Мир существует для того, чтобы представиться нам погибшим, услышала я когда-то от отца, — тогда и только тогда и начинается жизнь. Не знаю, что он подразумевал под словом «жизнь», но мне иногда кажется, что однажды я проснусь. Я даже не могу представить, в каком состоянии буду находиться. Но всегда думаю, что этому должно предшествовать чудо.
«Неужели ты уже испытала нечто такое, что то и дело ожидаешь этого?» — часто спрашивали меня подруги, и, когда я признавалась, что нет, они приходили в восторг и чувствовали себя победителями. Скажите, господин Пернат, а вы бы смогли понять такую душу? Уж если бы я все-таки и испытала чудо, даже если вот хоть настолечко крошечное, — глаза Мириам заблестели, — я бы ни за что не сказала им…

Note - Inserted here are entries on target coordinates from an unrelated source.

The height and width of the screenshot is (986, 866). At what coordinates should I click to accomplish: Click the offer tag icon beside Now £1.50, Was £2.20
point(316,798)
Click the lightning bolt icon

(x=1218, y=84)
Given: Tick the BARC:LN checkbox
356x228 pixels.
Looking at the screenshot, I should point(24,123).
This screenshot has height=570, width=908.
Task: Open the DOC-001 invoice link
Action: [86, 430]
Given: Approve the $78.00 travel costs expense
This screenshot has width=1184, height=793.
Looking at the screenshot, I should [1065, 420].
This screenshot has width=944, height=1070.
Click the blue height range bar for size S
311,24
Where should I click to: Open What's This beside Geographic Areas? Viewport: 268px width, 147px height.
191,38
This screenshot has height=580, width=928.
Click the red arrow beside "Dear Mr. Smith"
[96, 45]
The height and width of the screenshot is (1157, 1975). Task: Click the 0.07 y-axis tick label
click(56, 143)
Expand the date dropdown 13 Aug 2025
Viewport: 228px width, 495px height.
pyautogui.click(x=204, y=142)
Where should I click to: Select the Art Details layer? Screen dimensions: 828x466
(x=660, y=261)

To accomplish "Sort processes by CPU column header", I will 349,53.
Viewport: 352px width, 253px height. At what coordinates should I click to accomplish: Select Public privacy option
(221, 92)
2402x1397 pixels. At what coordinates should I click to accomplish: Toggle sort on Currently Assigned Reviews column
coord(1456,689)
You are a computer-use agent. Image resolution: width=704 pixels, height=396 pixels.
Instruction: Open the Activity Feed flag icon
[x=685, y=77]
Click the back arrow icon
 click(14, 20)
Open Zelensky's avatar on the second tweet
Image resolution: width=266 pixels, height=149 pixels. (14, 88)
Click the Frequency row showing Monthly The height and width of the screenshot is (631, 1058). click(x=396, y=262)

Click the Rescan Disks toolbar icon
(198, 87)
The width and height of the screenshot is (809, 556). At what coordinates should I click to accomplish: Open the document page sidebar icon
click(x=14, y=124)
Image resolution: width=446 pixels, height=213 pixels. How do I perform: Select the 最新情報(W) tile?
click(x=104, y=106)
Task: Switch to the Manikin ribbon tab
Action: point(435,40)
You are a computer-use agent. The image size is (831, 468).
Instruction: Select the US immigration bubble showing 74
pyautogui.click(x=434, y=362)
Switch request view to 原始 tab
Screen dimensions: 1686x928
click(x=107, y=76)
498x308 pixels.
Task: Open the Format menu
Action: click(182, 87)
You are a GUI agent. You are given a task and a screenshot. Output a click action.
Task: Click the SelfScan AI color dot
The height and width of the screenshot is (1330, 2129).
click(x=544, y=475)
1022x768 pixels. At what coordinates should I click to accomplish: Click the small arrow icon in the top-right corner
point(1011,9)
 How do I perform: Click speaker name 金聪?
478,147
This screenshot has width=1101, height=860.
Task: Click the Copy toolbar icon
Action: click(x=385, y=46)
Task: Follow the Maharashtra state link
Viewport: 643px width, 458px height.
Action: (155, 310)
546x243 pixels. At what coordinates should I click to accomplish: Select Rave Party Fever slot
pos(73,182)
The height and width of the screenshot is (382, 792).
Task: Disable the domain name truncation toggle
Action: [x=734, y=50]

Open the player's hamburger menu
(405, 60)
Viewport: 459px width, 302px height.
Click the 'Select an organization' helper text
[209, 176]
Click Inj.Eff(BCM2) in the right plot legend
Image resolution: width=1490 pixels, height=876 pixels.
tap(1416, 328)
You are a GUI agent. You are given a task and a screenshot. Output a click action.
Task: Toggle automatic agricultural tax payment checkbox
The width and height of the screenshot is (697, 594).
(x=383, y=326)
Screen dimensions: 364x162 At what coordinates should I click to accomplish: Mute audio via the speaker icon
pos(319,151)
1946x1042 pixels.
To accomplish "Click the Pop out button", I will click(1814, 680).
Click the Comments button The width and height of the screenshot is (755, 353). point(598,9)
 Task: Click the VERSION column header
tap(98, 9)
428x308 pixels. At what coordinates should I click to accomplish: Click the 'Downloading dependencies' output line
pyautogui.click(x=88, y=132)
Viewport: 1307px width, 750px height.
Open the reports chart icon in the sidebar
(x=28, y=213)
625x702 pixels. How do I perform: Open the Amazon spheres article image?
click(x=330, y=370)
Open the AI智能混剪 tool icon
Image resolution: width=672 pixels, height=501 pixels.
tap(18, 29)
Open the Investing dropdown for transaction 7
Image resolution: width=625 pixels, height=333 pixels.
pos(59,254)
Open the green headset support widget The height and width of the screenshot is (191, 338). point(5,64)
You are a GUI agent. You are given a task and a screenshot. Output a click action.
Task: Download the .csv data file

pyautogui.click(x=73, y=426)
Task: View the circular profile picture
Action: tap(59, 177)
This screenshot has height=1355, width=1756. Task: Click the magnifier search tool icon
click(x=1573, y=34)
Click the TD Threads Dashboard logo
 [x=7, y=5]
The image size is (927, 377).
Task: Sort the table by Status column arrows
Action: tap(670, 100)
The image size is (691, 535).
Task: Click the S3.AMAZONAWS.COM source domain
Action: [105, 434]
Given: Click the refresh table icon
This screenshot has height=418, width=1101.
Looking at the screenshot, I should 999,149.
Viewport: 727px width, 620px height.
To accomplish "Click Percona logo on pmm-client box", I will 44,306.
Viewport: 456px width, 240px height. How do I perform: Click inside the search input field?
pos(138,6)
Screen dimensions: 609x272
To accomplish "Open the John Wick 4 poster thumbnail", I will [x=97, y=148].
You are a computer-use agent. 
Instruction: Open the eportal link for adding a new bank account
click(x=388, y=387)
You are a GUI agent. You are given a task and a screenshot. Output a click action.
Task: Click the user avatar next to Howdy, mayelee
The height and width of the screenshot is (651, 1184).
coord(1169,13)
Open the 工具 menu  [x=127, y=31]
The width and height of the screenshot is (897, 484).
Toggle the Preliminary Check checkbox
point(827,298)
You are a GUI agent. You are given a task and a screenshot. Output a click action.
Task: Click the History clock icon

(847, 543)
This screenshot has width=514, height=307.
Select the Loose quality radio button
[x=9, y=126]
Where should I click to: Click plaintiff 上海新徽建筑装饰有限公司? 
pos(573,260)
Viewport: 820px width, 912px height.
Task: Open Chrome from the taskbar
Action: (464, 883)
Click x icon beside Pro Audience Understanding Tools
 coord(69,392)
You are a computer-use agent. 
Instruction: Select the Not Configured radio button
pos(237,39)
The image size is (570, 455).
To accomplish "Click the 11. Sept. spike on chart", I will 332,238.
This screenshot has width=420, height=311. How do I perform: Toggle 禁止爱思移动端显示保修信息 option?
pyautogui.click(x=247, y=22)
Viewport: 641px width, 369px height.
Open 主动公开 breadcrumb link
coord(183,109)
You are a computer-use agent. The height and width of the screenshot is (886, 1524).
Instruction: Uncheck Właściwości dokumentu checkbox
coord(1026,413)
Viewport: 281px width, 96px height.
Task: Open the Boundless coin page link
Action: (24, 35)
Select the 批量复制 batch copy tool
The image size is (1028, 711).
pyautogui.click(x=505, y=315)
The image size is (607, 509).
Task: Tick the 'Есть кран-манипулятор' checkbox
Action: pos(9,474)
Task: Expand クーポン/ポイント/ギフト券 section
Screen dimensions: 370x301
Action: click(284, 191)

Я услышал, как ее голос почти заглушили слезы радости.
— … Но вы поймете меня: часто, неделями и даже месяцами, — Мириам перешла на шепот, — мы жили только ожиданием чуда. Когда в доме не было ни куска хлеба, тогда я знала — час настал! Я усаживалась здесь и долго ждала, пока не начинала задыхаться от бешеного сердцебиения. А потом — а потом как будто меня что-то звало внезапно. Я спускалась вниз и бежала по улицам до изнеможения, быстро, как могла, чтобы вовремя поспеть домой, пока не вернулся отец. И… и каждый раз находила деньги. Когда меньше, когда больше, но всегда столько, что можно было купить самое необходимое. Часто посредине улицы валялся гульден, я издали видела, как он сверкает, люди наступали на него, теряли равновесие, поскользнувшись на нем, но никто его не замечал. Это делало меня иногда такой озорной, что я совсем уже не показывала носа на улицу, но прямо под боком, на кухне, как ребенок, искала на полу, не упали ли с неба деньги или кусок хлеба.